I like how whenever somebody expresses their distaste for a certain person’s appearance, everyone who likes that person automatically accuses them of being ugly or fat, or that their past romantic involvements were all with ugly fat people, or that they are jealous or gay.
I like it, because it’s true.
Does that mean you have a huge vagina?
#20 – agreed. The ugly bikini probably is some designer crap that cost her two thousand dollars. Designer stuff is always ugly, people only think they look good because they had to fork over their first born child for it. Like every goddamn trendy monogrammed handbag – all ugly as sin.
too bad the boobies are fake, but it’s still refreshing to see a starlet that doesn’t resemble a dry, overcooked chicken wing being eaten by pigeons in a 99 cent store parking lot….with the face of a well-worn driving glove.
If she keeps wearing the sunblock, she won’t develop that turkey chin next year like Britney’s.
Breasts look real to me. She has a little chunk on her, which is nice IMHO, and matches her breasts well. I’ve never found her particularly attractive, though she was on the verge of hot in The Island. Ugly bikini, yes.
something about the way they sit in the second photo, but who knows?
lemme get this straight… SHE was voted sexiest woman of the year? WTF
*yawn* She bores me to tears. And that suit looks like she bought it off the discount rack at TJ Maxx.
#14 – Agreed!
She looks great – better than I expected…
I love the bikini- I’m guessing romantic Josh, suprised her with the trip and she did not have time to pack. She bought it in the hotel gift shop. The sufer on the bottom is riding that wave right to the promised land- You gotta love that. The breasts are real and real nice. Yes I;ld hit that, but I’ld hit just about anything right now that meets the following: pulse, female since birth, weighs less than me by at least 30 lbs, and recent STD screening Is that too much to ask.

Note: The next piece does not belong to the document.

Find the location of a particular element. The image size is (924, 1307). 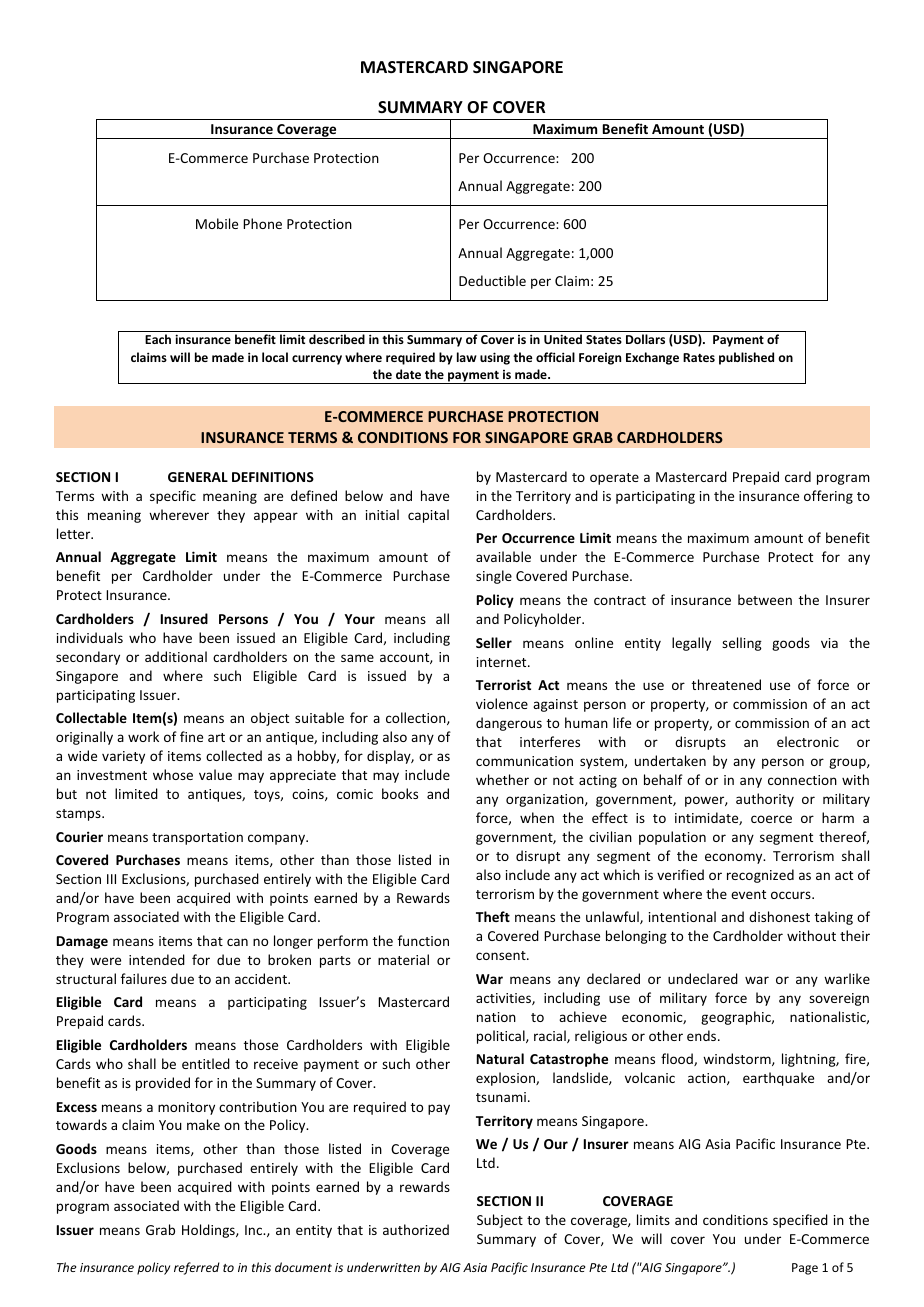

Mobile is located at coordinates (217, 223).
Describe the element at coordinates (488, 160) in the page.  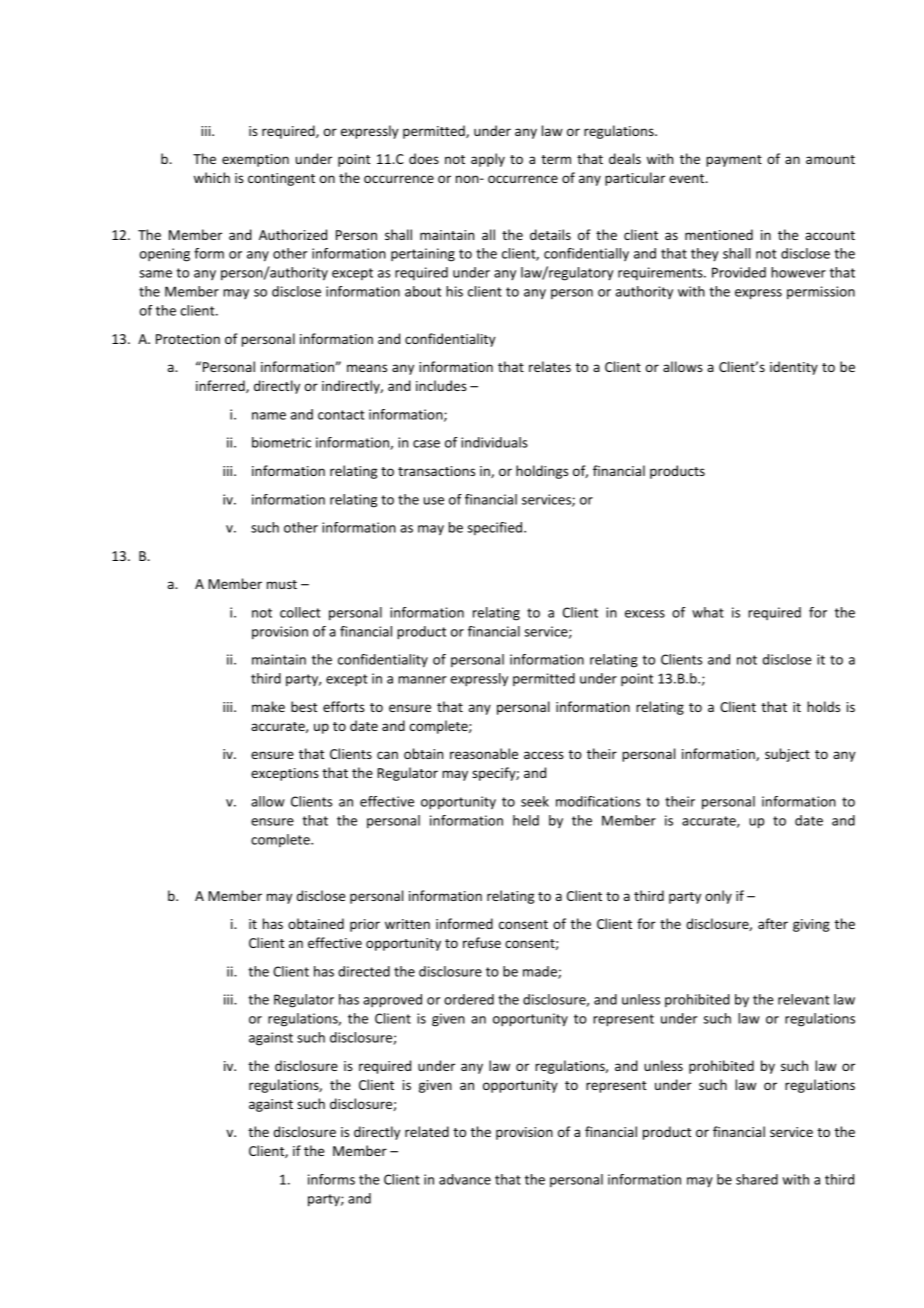
I see `apply` at that location.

Fake tits. Good except for the clip ons.
Yeah, looks great to me, are those the only two pics?
I never realized how really fat she is. Yikes. I feel bad for her weight but she still makes made cash.
Digging those bright-ass neon yellow spaghetti straps. I wonder if she has the matching puffy paint t-shirt..
I hate Josh hartnett. I hope the m*****f***er chokes on a hotdog.BTW papa can I second your motion
P.S. Tom still loves the cock
she looks great…from the neck down!
Giggity giggity giggity. Aww riight.
Fat, yes, she’s a heifer. She probably even eats food without even throwing it back up. LOL Scarlett you n00b. U don’t have teh mad anerexik skillz.
Ohhhhhhh!!! I get it now, so THATS why she’s famous.
This is a sexuality test. If when you looked at these pictures you thought:
[A] “OMG!!1! Scarlette’s boobies!” You’re a straight male.
[B] “Ewww! (Snarky comment along the lines of buying bikini at Wal*mart)” You’re either gay or a witty straight female.
[C] “Those are fake tits!” You’re a straight female, albeit mostly clueless because you fail to realize that no guy cares.